──────── Given passage ────────

Used ATV Buying Checklist

The all-terrain vehicle (ATV) or quad is one of the most popular vehicles for off-road recreation. Much cheaper than an off-road SUV and easier to handle than a dirt bike, ATV manufacturers have carved a piece of the market eager to experience off-roading in an inexpensive and exciting way. 

Brand-new ATVs will set you back several thousand dollars, making a purchase of a used model highly appealing. Aside from price, another thing going in favor of buying a used ATV is the number of owners who underutilize their ATVs, creating opportunities for you to buy a near-perfect model for a fraction of the price. 

To make the most out of a purchase, you need to know how to identify problems and potential causes for concern. ATVs have a few vehicle-specific things to look into, so if this is your very first purchase, we strongly advise following the checklist we have prepared in its entirety. 


Buying an ATV is more likely a once-in-a-lifetime decision rather than a regular occurrence. ATVs do not follow the same price trends as cars or motorcycles, so they are in a market of their own. 

Before making any purchase decision, you will have to familiarize yourself with price trends by looking at online prices and dealership offers. Finding a dozen listings for the model you are interested in should be enough to form a price range and establish your budget.


The easiest place to begin your inspection is with the tires. Locate the manufacturing date on the side of every tire. Even if they appear to be in solid condition, tires deform and wear out over time. Less than five years of age is ideal, but it can go as far as ten without any issues.

Cracks and worn-out treads mean that the tire is beyond the point of being safe, so it will need to be replaced. As an entire set will cost you upwards of $500 with mounting, try to negotiate the price down to offset the added expense. 

Joints and CV Boots

From tires, you can quickly move to check the wheel and suspension. Take the wheel at opposite ends, then push and pull the wheel. If the wheel moves, the integrity of the ball joints and bearings has likely been compromised. Another way to diagnose the issue is to turn sharply at low speeds and listen for a cracking or crunching noise.

Constant velocity (CV) boots are the plunger-looking rubber pads located on the inside of the wheel. They contain the grease that lubricates the rotating joint and keeps it running smoothly. Cracked or torn CV boots are not only expensive to replace but could also cause further joint damage. 


Aside from the rusted and worn brake disc, identifying brake system problems cannot be done without major disassembly. A responsible owner would have kept a service book listing dates and mileage when the brake pads and discs were swapped.

──────── Data excerpts ────────

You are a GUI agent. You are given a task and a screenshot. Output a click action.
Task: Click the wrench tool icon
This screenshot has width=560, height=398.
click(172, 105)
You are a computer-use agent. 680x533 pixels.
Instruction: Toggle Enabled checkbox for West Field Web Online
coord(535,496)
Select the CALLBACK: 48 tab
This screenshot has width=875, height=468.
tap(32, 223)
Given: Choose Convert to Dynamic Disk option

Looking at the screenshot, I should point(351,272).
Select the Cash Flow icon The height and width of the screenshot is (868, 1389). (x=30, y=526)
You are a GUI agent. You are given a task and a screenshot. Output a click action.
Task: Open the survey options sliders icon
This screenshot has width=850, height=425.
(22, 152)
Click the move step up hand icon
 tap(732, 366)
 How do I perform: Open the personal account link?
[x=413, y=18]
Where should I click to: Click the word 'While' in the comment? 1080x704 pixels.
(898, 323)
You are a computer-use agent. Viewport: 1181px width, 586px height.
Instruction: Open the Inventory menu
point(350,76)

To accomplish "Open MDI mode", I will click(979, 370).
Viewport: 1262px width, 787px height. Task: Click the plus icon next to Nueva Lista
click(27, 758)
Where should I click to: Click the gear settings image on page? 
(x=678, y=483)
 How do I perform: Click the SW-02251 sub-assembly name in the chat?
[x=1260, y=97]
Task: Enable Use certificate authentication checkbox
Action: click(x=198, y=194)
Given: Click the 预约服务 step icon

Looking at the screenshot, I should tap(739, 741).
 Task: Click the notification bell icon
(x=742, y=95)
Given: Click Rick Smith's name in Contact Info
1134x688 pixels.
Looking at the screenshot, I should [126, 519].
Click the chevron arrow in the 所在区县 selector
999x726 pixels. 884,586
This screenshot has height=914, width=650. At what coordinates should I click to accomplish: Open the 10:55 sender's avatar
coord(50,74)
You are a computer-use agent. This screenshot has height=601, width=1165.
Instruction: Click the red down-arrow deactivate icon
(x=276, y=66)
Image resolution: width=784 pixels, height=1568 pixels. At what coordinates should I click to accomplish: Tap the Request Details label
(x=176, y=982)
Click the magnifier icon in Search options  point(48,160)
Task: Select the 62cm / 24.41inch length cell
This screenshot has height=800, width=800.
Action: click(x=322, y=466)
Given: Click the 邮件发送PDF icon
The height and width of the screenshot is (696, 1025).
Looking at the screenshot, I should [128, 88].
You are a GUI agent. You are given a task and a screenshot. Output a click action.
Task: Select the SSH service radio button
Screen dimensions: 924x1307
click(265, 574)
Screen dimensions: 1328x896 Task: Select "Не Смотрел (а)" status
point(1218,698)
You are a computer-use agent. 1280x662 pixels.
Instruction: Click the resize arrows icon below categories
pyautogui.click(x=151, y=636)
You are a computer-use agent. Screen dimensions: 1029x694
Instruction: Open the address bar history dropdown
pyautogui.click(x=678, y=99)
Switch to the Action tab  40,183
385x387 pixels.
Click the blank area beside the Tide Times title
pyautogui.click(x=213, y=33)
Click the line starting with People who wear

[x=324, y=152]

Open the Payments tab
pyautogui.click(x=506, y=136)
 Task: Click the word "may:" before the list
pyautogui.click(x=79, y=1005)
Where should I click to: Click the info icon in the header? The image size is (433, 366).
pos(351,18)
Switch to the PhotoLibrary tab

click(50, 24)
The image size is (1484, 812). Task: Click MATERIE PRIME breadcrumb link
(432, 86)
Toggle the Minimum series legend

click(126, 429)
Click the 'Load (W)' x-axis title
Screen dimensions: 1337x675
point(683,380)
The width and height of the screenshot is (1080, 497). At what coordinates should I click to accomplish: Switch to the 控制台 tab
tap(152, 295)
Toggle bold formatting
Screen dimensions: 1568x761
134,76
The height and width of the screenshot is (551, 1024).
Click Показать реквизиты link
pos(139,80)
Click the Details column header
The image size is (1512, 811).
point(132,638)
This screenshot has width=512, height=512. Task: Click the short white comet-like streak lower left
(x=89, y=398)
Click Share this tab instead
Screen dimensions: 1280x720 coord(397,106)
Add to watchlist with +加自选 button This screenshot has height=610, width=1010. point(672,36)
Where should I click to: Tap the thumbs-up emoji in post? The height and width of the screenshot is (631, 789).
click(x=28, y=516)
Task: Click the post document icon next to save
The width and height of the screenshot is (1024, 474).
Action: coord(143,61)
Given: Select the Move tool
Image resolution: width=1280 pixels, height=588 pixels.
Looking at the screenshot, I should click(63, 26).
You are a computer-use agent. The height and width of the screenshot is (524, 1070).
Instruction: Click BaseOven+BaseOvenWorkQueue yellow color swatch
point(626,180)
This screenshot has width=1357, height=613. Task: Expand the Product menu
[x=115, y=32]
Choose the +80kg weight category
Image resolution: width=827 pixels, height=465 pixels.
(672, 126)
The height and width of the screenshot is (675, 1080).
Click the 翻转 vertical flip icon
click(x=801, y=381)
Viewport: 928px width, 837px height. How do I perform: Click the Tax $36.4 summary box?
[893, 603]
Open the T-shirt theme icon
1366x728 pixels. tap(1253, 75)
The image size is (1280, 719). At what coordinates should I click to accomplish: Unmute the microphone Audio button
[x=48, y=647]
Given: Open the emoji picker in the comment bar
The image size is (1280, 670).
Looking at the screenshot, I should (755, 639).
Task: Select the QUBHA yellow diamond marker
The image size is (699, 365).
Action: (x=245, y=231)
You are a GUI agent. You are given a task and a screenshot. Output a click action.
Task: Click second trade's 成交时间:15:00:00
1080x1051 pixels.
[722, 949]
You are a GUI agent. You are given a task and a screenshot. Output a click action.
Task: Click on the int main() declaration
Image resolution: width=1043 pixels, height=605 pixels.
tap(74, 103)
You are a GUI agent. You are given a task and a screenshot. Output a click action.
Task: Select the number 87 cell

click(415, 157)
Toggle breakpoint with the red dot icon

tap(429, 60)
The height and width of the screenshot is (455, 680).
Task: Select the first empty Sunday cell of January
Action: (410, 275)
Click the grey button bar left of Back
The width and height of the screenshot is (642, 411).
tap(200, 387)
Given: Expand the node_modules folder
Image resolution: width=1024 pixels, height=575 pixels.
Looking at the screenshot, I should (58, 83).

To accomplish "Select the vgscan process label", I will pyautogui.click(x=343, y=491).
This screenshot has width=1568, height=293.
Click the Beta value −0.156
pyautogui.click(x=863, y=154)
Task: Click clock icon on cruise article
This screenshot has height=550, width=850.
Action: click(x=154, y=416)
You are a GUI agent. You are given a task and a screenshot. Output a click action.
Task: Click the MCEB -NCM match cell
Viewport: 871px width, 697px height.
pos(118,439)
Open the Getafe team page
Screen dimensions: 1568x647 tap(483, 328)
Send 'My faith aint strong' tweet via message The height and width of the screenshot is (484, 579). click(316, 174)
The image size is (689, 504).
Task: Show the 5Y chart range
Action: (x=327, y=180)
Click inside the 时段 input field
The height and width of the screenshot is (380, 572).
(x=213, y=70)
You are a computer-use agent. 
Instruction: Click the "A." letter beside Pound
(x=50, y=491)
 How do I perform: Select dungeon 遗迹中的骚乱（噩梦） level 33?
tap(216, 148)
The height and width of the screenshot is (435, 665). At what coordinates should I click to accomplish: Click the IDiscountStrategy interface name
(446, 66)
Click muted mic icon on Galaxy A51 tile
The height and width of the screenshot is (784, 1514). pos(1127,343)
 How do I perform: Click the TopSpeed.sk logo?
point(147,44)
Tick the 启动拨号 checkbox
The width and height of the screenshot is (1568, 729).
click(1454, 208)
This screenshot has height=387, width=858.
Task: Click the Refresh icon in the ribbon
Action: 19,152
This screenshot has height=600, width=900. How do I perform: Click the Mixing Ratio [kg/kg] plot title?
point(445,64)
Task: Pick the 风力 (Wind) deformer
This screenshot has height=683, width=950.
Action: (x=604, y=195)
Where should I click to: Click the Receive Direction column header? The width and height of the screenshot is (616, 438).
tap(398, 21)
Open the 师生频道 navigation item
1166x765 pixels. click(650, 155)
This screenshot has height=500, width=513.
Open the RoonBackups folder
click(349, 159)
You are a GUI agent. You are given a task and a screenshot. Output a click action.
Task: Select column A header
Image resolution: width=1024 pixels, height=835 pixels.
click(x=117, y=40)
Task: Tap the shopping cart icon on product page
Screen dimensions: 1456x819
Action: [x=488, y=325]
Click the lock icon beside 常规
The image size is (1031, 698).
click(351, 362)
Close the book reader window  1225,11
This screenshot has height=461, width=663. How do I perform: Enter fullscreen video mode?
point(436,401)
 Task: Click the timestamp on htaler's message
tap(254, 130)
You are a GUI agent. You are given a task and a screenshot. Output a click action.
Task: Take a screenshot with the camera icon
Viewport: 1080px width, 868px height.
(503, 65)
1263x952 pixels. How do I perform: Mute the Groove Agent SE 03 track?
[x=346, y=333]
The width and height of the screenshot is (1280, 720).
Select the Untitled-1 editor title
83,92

────────

> Problem set
a) Reproduce word for word the part of the ATV buying checklist starting at "Buying an ATV" and ending at "of their own.".
b) Resume the used ATV buying checklist, writing on from its final sentence.
None of the rows is needed for the task that follows.

> Task results
a)
Buying an ATV is more likely a once-in-a-lifetime decision rather than a regular occurrence. ATVs do not follow the same price trends as cars or motorcycles, so they are in a market of their own.

b)
Your best option is to test the brakes during a test ride and to look for signs of uneven braking. The brake lever should operate smoothly and evenly increase braking power accordingly. Aggressive braking should be met without resistance from the handlebar.


Lean on each side of the ATV to check how shocks react to pressure. Another way of testing is to drive it over speed bumps, road imperfections, or off-road. Worn shocks cause excessive movement of the ATV, which is not only harmful to other components but is also considered a safety risk. 


Oil, coolant, and fuel need to be in excellent condition. Otherwise, the ATV has been poorly maintained or has a significant fault to it. Gunky, brown, or watery oil is unacceptable, as is muddy coolant. 

Clear fuel will allow you to see into the gas tank and find signs of rust. If the tank has corroded, you will have to spend a significant sum on replacement or repair. Darker fuel means the ATV has been inactive for a long time and draws with it a series of engine problems. Unless you are confident in the cause, avoid bikes with fluid issues.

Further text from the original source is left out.